__Tasks__:
**a.** In the publication record on broccoli glucosinolates, which company published the book?
**b.** List every crop named in the research project title of the publication record on broccoli glucosinolates.
**c.** Write the next part of the publication record on broccoli glucosinolates, starting after its citation line.

━━━━━ Document segment ━━━━━

Research Project: Genetic Enhancement of Watermelon, Broccoli, and Leafy Brassicas for Economically Important Traits

Location: Vegetable Research

Title: Glucoraphanin and other glucosinolates in heads of broccoli cultivars

Author
item Farnham, Mark
item Branham, Sandra

Submitted to: Broccoli: Cultivation, Nutritional Properties and Effects on Health
Publication Type: Book / Chapter
Publication Acceptance Date: 10/15/2015
Publication Date: 2/1/2016
Citation: Farnham, M.W., Branham, S. 2016. Glucoraphanin and other glucosinolates in heads of broccoli cultivars. Broccoli: Cultivation, Nutritional Properties and Effects on Health. B.H.J. Juurlink (Ed.). Nova Science Publishers. New York, NY. 342 p.

━━━━━ Listed records ━━━━━

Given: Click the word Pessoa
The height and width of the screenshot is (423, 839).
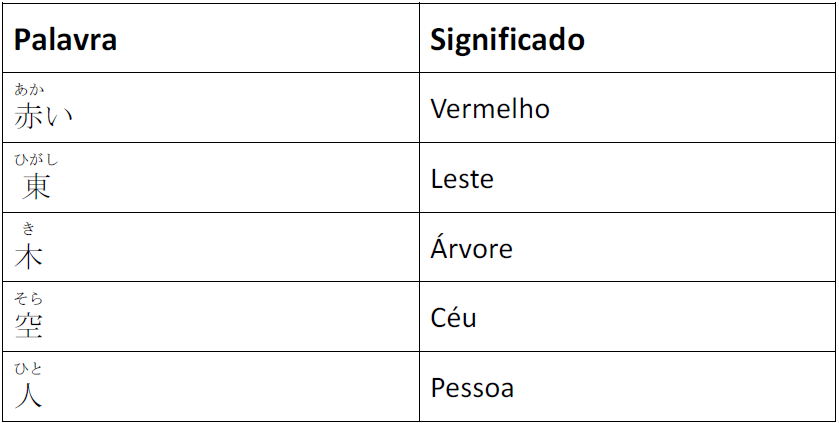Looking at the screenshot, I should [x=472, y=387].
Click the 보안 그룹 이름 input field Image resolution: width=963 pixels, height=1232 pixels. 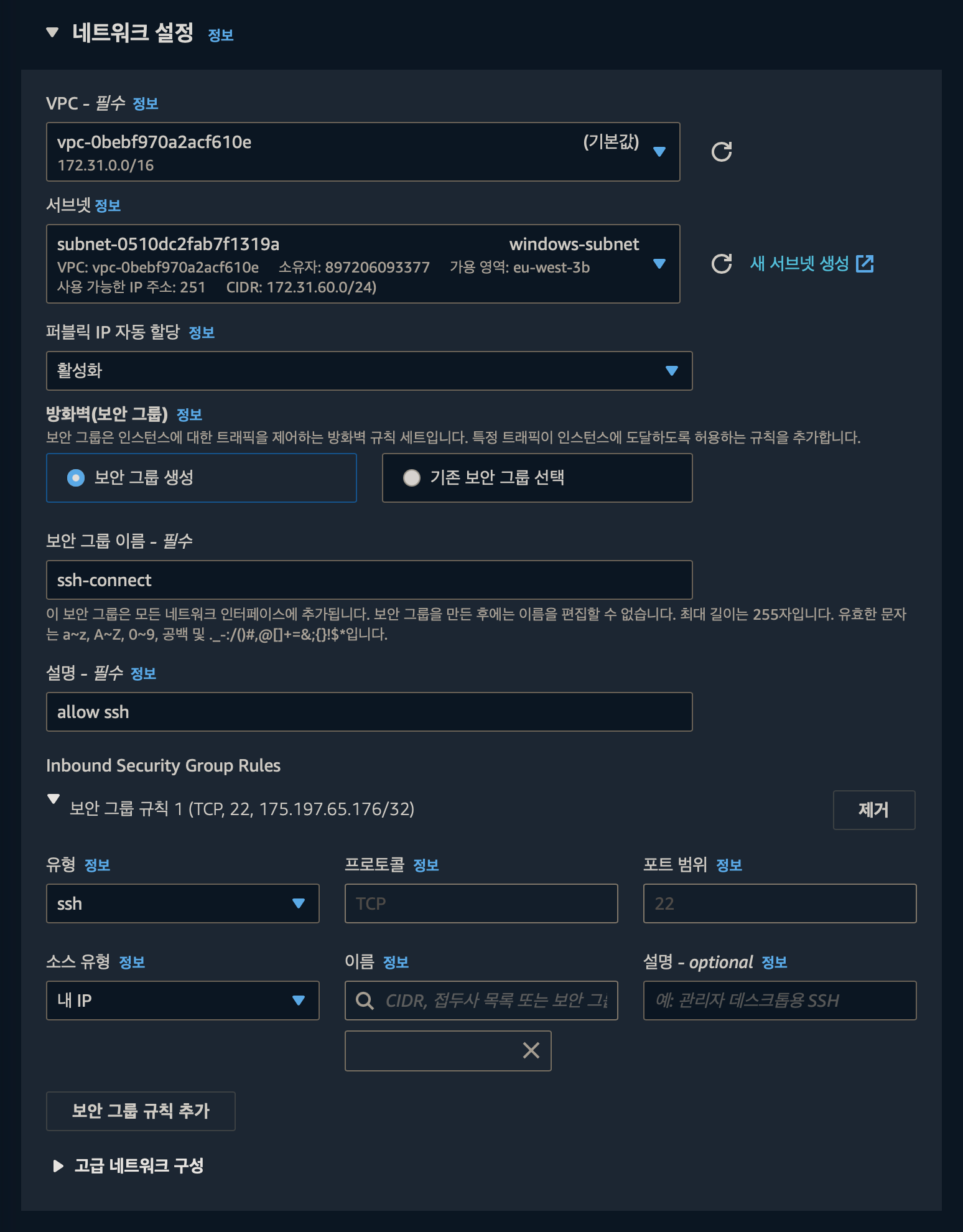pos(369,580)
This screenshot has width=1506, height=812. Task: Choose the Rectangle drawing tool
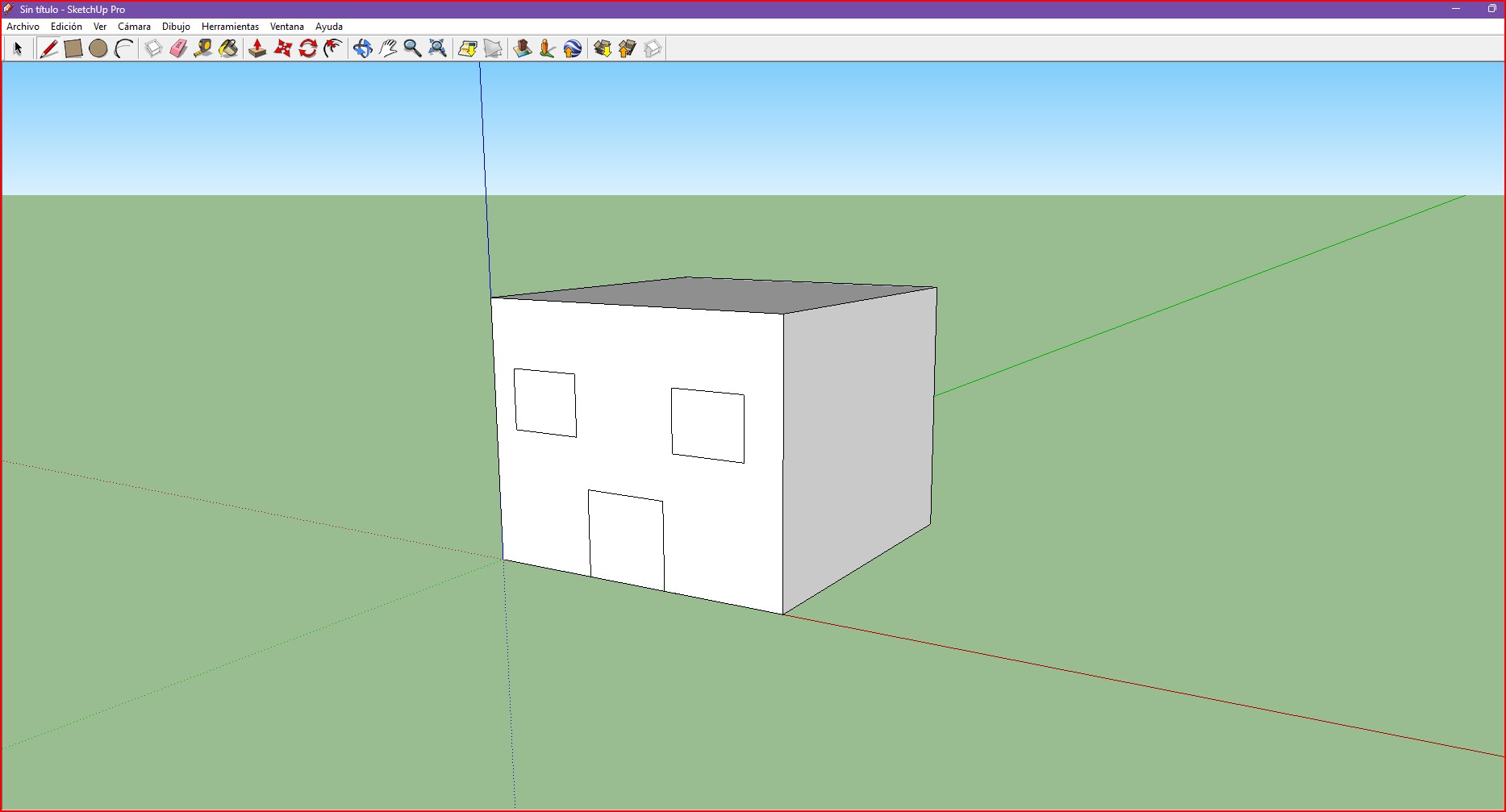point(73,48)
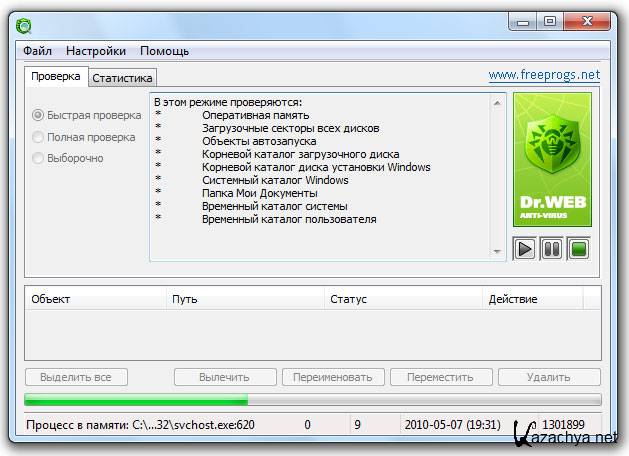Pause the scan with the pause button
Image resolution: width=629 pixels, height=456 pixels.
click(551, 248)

━━━━━
━━━━━ Listed records ━━━━━

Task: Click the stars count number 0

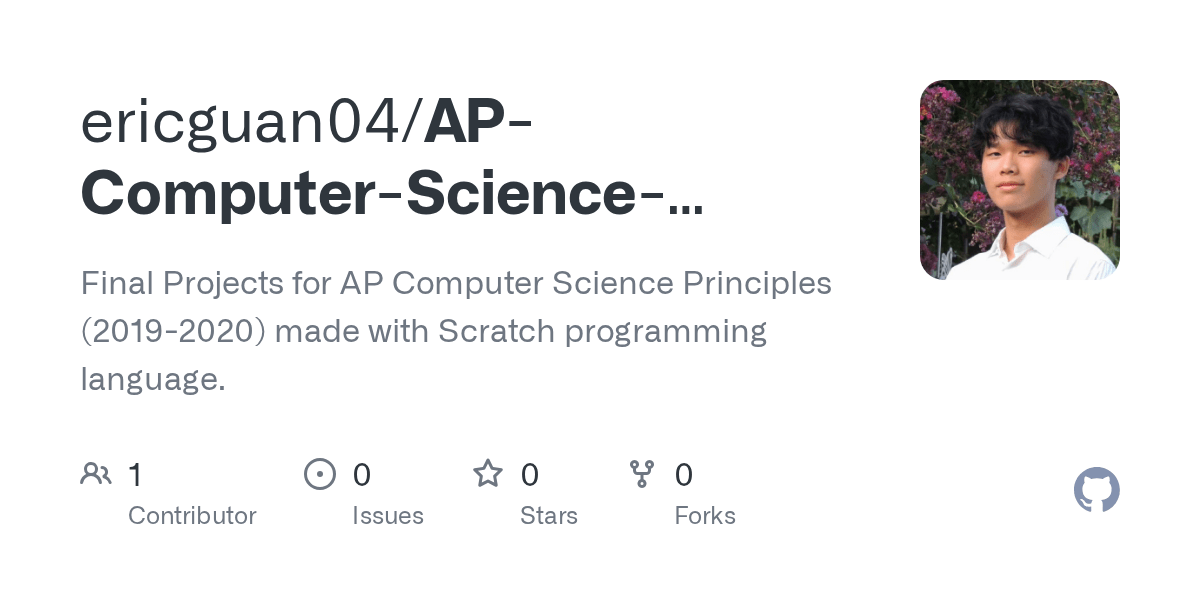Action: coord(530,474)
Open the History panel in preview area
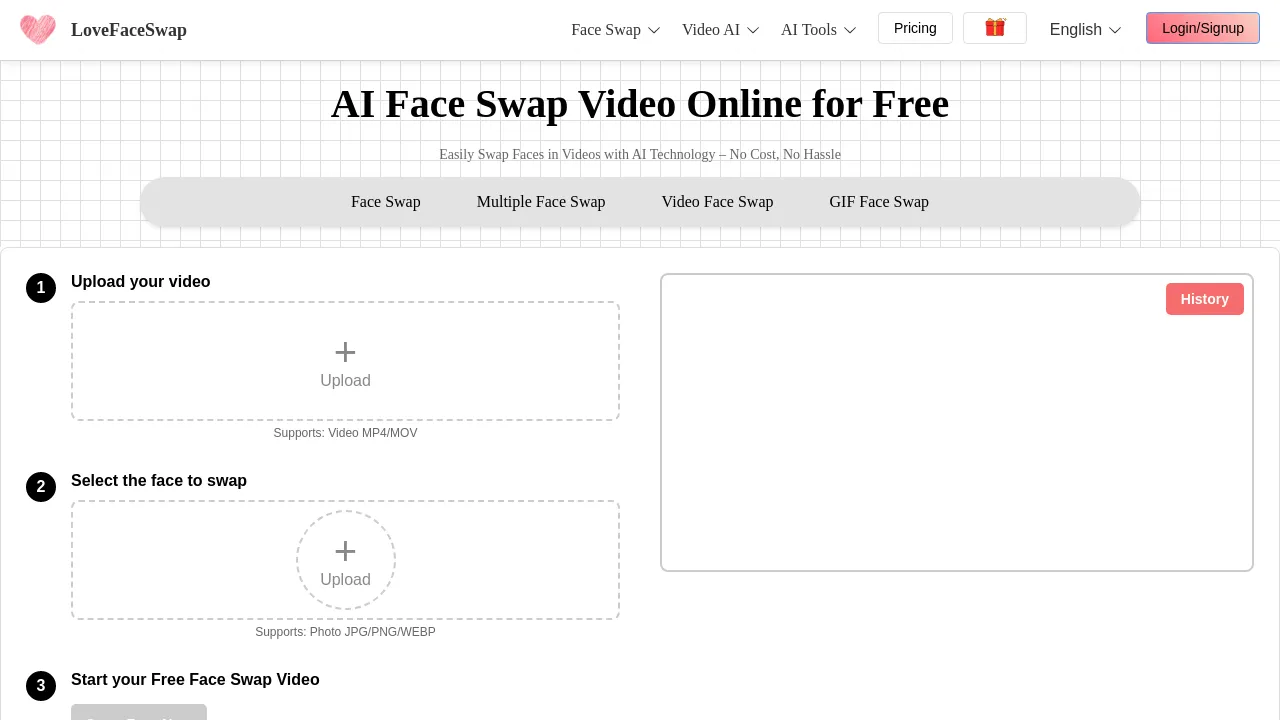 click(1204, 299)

━━━━━
━━━━━ Listed records ━━━━━

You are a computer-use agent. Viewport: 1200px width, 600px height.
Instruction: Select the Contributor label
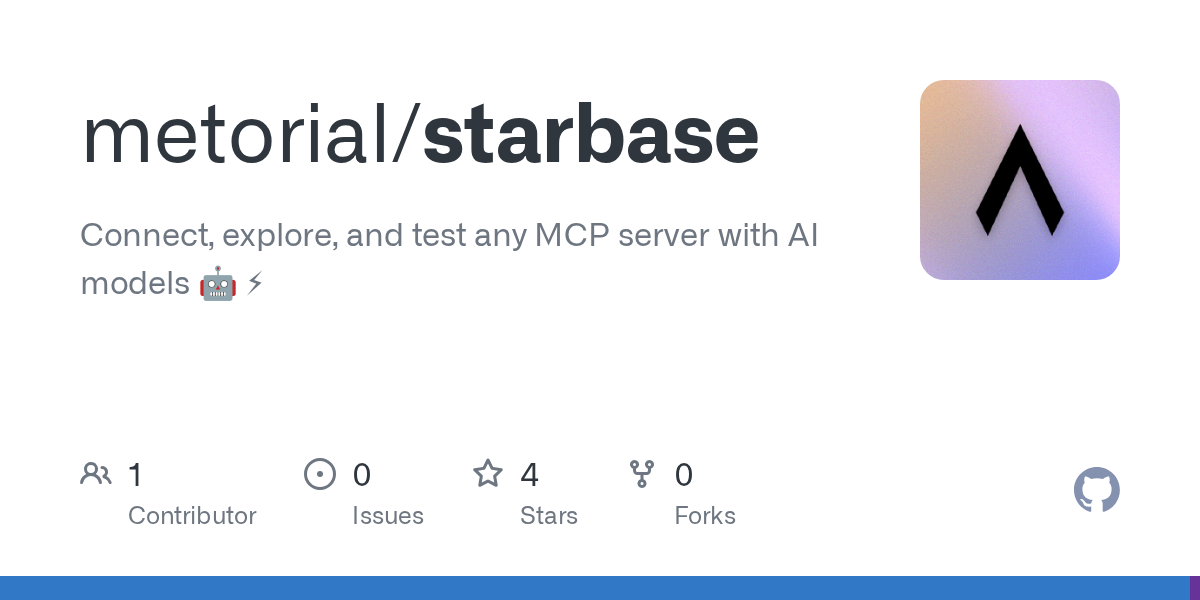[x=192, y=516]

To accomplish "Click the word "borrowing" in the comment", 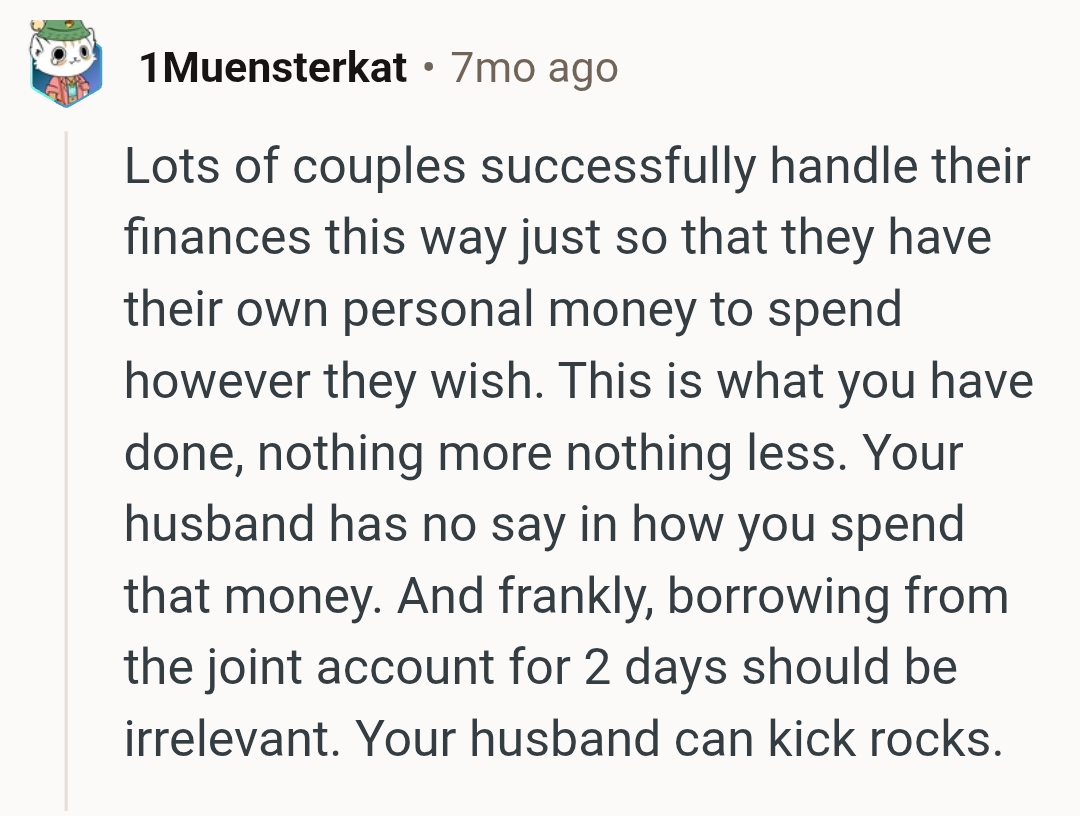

━━━━━

__Answers by item__:
**a.** Nova Science Publishers

**b.** Watermelon, broccoli, leafy brassicas

**c.**
Interpretive Summary: N/A

Technical Abstract: Broccoli (Brassica oleracea L. var. italica) emerged as an increasingly popular vegetable of North American consumers during the second half of the 20th Century, with per captita consumption increasing nearly eight fold during this period. Likewise, production and consumption of broccoli has also increased in Europe and Asia in recent decades. The discovery in 1992 that broccoli heads contain sulforaphane, an isothiocyanate breakdown product thant induces anticarcinogenic protective enzymes in mammalian cells, has stimulated consumer recognition of broccoli as a health-promoting vegetable and likely stimulated increased consumption of this vegetable through present day. This chapter summarizes tthe results of studies that have examined the concentrations of glucosinolates in broccoli heads harvested from known cultivars grown in field studies. Based on those results, we present best estimates of the concentrations of specific compounds like glucoraphanin, glucoiberin, and glucobrassicin that could be expected in broccoli heads purchased by consumers. The importance of genotype as a factor influencing glucosinolate levels is also considered based on results of studies that have examined this. Breeding approaches aimed at enhancing levels of glucoraphanin and progress toward that goal are also presented. Lastly, broccoli seed, which has been shown to contain high levels of glucoraphanin and also glucoiberin, is examined as a potential valuable source for delivery of these glucosinolates.